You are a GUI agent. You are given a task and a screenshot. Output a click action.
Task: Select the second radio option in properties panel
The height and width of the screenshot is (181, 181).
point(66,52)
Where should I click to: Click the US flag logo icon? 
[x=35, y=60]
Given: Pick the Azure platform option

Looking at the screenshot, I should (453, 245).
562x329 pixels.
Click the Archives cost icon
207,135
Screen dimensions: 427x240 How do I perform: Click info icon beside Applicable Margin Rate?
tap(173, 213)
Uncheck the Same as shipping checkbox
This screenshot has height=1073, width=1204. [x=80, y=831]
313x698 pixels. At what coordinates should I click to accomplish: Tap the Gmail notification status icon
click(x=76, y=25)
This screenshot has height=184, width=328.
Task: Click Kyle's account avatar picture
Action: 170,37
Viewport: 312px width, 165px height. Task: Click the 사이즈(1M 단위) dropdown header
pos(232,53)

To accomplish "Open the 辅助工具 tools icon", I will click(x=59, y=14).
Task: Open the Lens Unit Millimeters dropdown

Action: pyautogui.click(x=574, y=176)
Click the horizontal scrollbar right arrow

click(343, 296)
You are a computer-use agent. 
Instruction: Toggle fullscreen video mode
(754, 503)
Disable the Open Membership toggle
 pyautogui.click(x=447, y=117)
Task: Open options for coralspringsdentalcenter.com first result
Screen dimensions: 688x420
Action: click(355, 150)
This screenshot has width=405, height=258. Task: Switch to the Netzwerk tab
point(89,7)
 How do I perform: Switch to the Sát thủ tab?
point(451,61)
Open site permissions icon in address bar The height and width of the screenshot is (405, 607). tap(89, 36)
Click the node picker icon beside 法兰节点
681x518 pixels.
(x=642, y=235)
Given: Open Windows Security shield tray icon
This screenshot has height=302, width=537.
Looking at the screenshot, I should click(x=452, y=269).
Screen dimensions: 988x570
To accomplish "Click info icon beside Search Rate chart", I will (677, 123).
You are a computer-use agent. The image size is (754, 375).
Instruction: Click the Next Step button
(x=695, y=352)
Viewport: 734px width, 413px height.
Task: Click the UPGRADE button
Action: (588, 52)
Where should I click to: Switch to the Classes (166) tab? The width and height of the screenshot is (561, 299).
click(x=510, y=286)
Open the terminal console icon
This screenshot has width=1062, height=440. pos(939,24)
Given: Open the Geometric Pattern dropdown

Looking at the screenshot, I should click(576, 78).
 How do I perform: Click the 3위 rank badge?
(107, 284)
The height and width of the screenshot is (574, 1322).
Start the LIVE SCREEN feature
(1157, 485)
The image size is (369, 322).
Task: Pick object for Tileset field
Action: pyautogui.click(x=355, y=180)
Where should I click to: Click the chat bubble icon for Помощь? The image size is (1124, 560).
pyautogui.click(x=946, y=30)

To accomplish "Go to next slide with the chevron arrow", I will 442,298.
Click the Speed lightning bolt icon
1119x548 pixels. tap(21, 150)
--------------------
Return only those lines of the records that contain the string "computer".

You are a computer-use agent. 
You are a computer-use agent. The image size is (754, 375).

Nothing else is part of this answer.